Note that this must be called only for the persistent ring buffer.

> + */
> +static bool rb_meta_init(struct trace_buffer *buffer)
> +{
> +	unsigned long ptr = buffer->range_addr_start;
> +	struct ring_buffer_meta *bmeta;
> +	unsigned long total_size;
> +	int struct_sizes;
> +
> +	bmeta = (struct ring_buffer_meta *)ptr;
> +	buffer->meta = bmeta;
> +
> +	total_size = buffer->range_addr_end - buffer->range_addr_start;
> +
> +	struct_sizes = sizeof(struct ring_buffer_cpu_meta);
> +	struct_sizes |= sizeof(*bmeta) << 16;
> +
> +	/* The first buffer will start one page after the meta page */
> +	ptr += sizeof(*bmeta);
> +	ptr = ALIGN(ptr, PAGE_SIZE);
> +
> +	if (bmeta->magic != RING_BUFFER_META_MAGIC) {
> +		pr_info("Ring buffer boot meta mismatch of magic\n");
> +		goto init;
> +	}
> +
> +	if (bmeta->struct_sizes != struct_sizes) {
> +		pr_info("Ring buffer boot meta mismatch of struct size\n");
> +		goto init;
> +	}
> +
> +	if (bmeta->total_size != total_size) {
> +		pr_info("Ring buffer boot meta mismatch of total size\n");
> +		goto init;
> +	}
> +
> +	if (bmeta->buffers_offset > bmeta->total_size) {
> +		pr_info("Ring buffer boot meta mismatch of offset outside of total size\n");
> +		goto init;
> +	}
> +
> +	if (bmeta->buffers_offset != (void *)ptr - (void *)bmeta) {
> +		pr_info("Ring buffer boot meta mismatch of first buffer offset\n");
> +		goto init;
> +	}
> +
> +	return true;
> +
> + init:
> +	bmeta->magic = RING_BUFFER_META_MAGIC;
> +	bmeta->struct_sizes = struct_sizes;
> +	bmeta->total_size = total_size;
> +	bmeta->buffers_offset = (void *)ptr - (void *)bmeta;
> +
> +	return false;
> +}
> +
>  /*
>   * See if the existing memory contains valid ring buffer data.

> Information shown:
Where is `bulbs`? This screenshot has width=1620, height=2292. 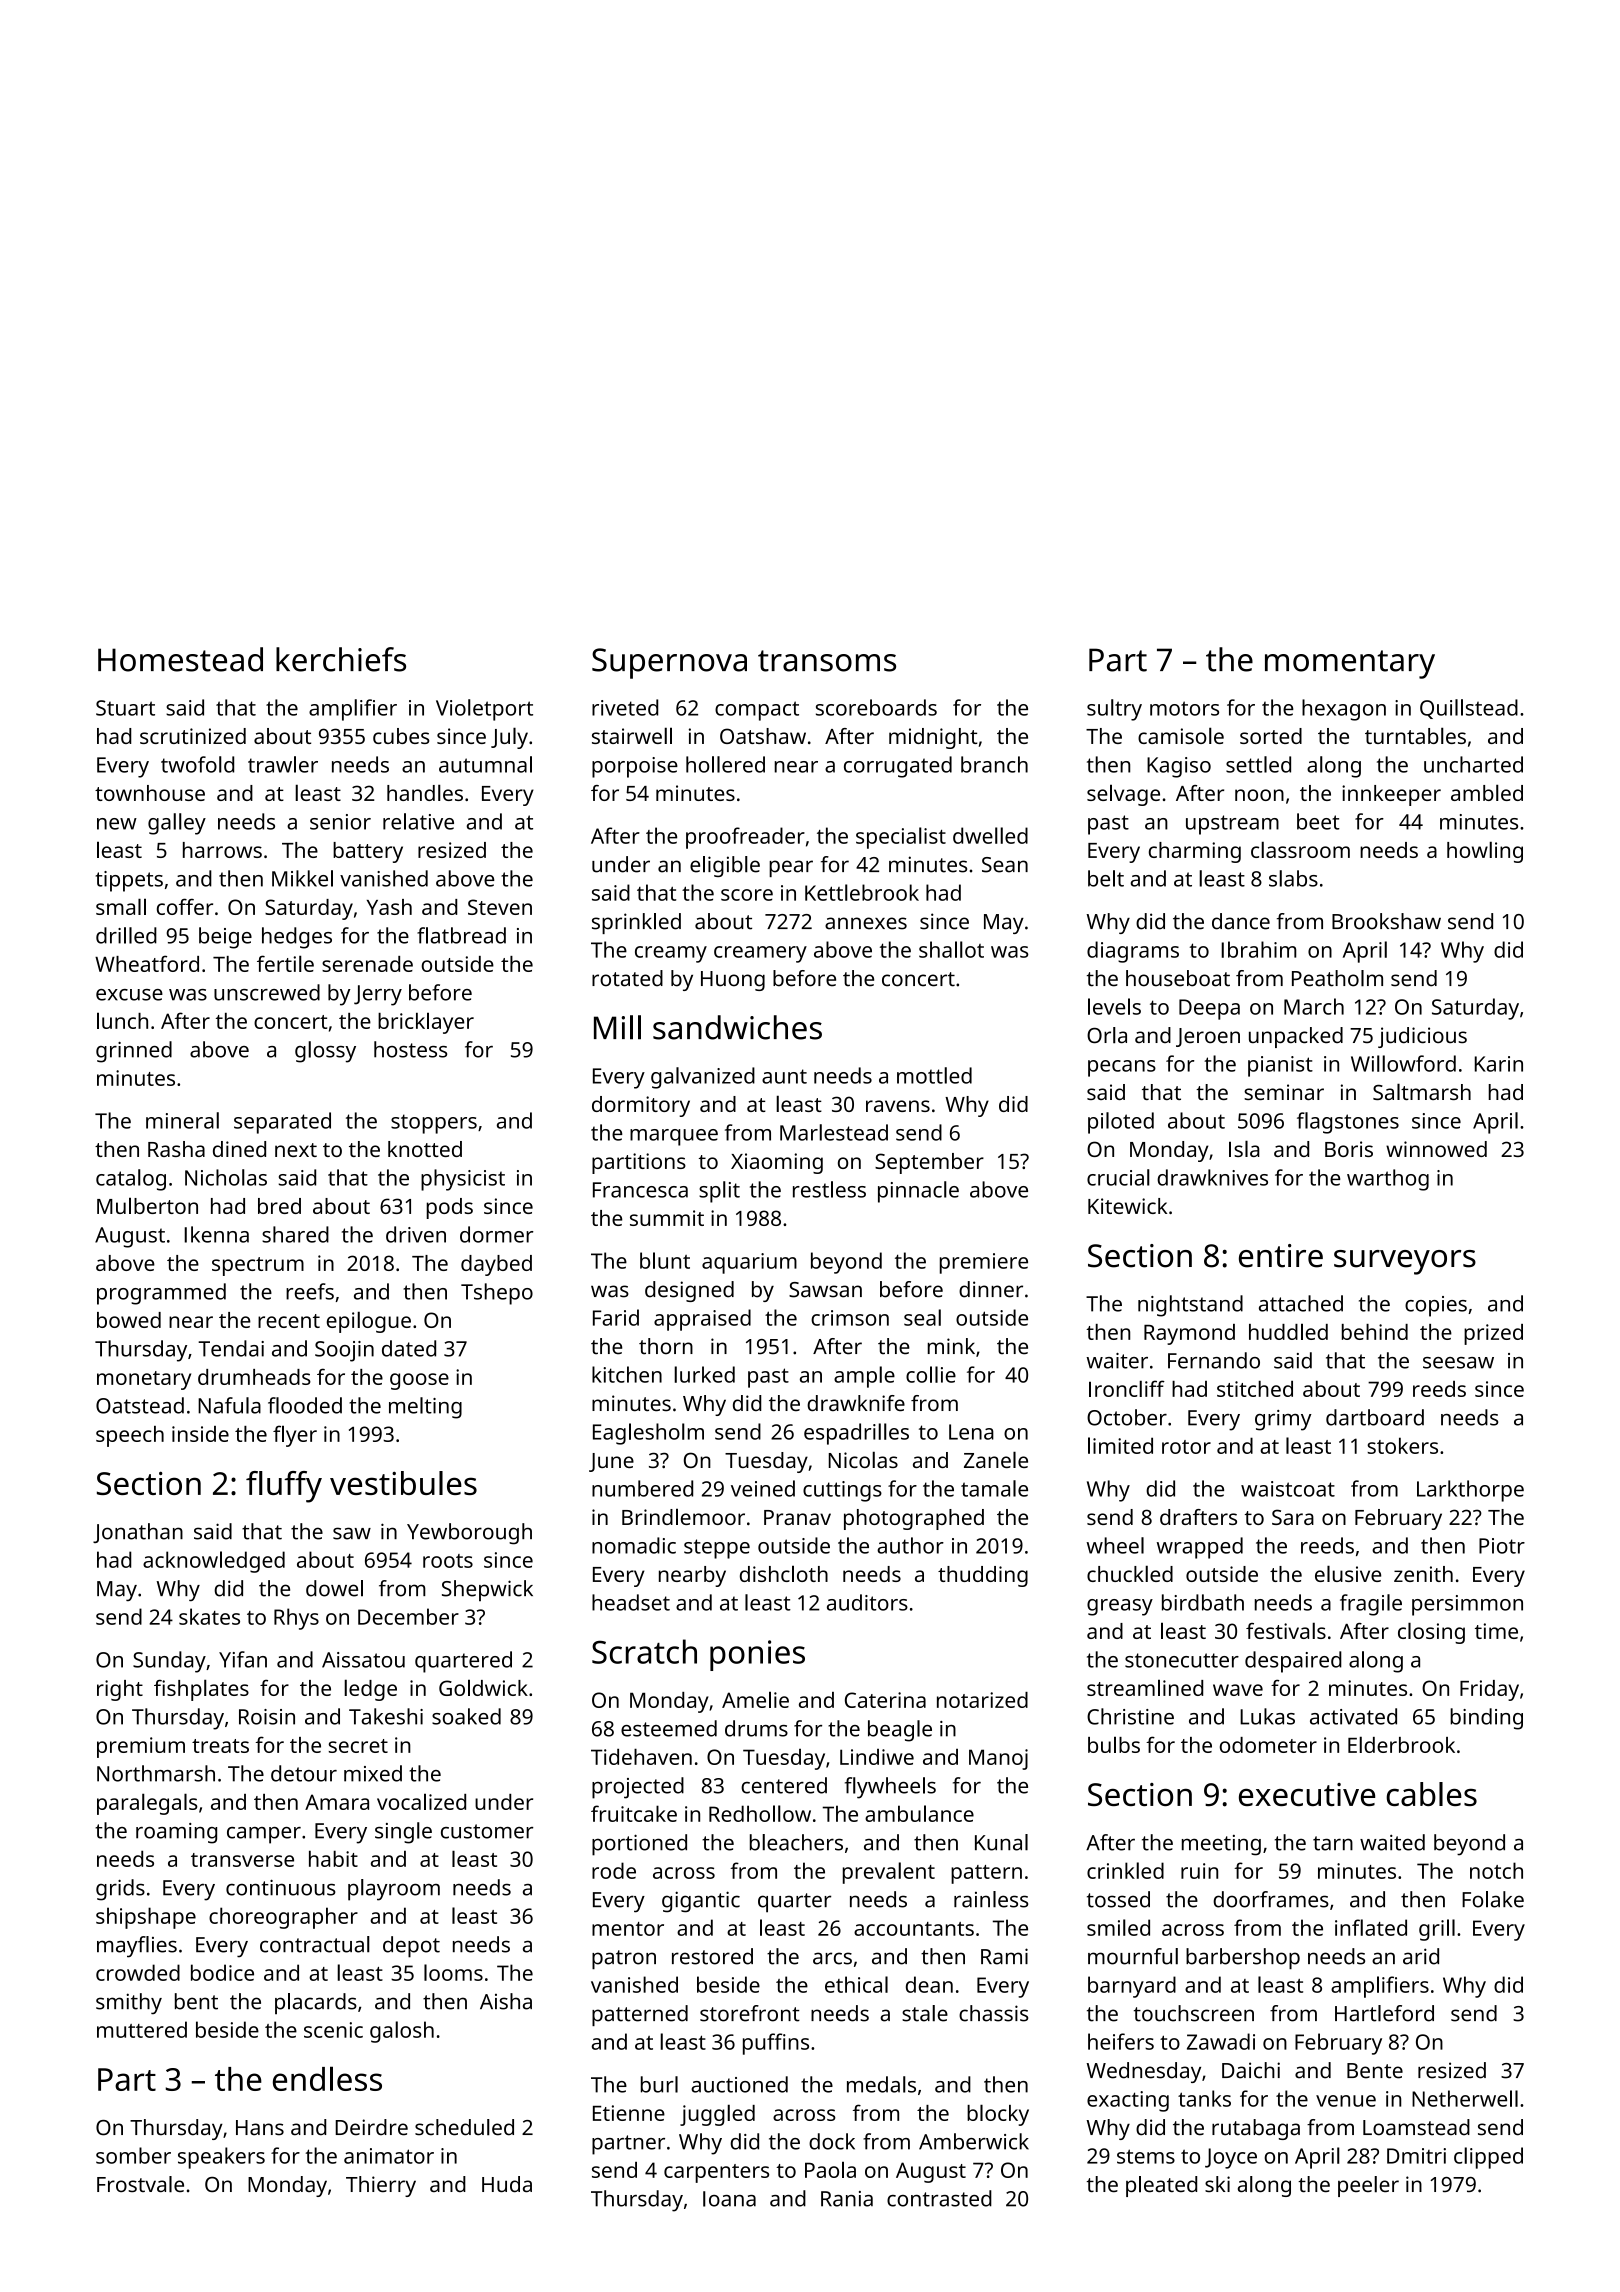 bulbs is located at coordinates (1114, 1744).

> Set tasks:
A) List the text of every message that the ring buffer code excerpt above prints through pr_info.
B) Decide whether each statement agrees with the ring buffer code excerpt above. For each, answer yes or no and quote the words of the excerpt that settle it.
(i) The function is meant to be called only for the persistent ring buffer.
(ii) The first buffer begins directly after the meta structure, with no page alignment.
(iii) After it resets the meta fields under the init label, the function returns true.
C) Continue the ring buffer code excerpt above, beginning after its last line.

> Answers provided:
A)
- "Ring buffer boot meta mismatch of magic\n"
- "Ring buffer boot meta mismatch of struct size\n"
- "Ring buffer boot meta mismatch of total size\n"
- "Ring buffer boot meta mismatch of offset outside of total size\n"
- "Ring buffer boot meta mismatch of first buffer offset\n"

B)
(i) Yes: "Note that this must be called only for the persistent ring buffer."
(ii) No: "The first buffer will start one page after the meta page"
(iii) No: "return false;"

C)
>   * As the previous kernel must be the same as this kernel, all
>   * the calculations (size of buffers and number of buffers)
>   * must be the same.
>   */
> -static bool rb_meta_valid(struct ring_buffer_meta *meta, int cpu,
> -			  struct trace_buffer *buffer, int nr_pages)
> +static bool rb_cpu_meta_valid(struct ring_buffer_cpu_meta *meta, int cpu,
> +			      struct trace_buffer *buffer, int nr_pages)
>  {
>  	int subbuf_size = PAGE_SIZE;
>  	struct buffer_data_page *subbuf;
> @@ -1679,20 +1748,6 @@ static bool rb_meta_valid(struct ring_buffer_meta *meta, int cpu,
>  	unsigned long buffers_end;
>  	int i;
>  
> -	/* Check the meta magic and meta struct size */
> -	if (meta->magic != RING_BUFFER_META_MAGIC ||
> -	    meta->struct_size != sizeof(*meta)) {
> -		pr_info("Ring buffer boot meta[%d] mismatch of magic or struct size\n", cpu);
> -		return false;
> -	}
> -
> -	/* The subbuffer's size and number of subbuffers must match */
> -	if (meta->subbuf_size != subbuf_size ||
> -	    meta->nr_subbufs != nr_pages + 1) {
> -		pr_info("Ring buffer boot meta [%d] mismatch of subbuf_size/nr_pages\n", cpu);
> -		return false;
> -	}
> -
>  	buffers_start = meta->first_buffer;
>  	buffers_end = meta->first_buffer + (subbuf_size * meta->nr_subbufs);
>  
> @@ -1730,7 +1785,7 @@ static bool rb_meta_valid(struct ring_buffer_meta *meta, int cpu,
>  	return true;
>  }
>  
> -static int rb_meta_subbuf_idx(struct ring_buffer_meta *meta, void *subbuf);
> +static int rb_meta_subbuf_idx(struct ring_buffer_cpu_meta *meta, void *subbuf);
>  
>  static int rb_read_data_buffer(struct buffer_data_page *dpage, int tail, int cpu,
>  			       unsigned long long *timestamp, u64 *delta_ptr)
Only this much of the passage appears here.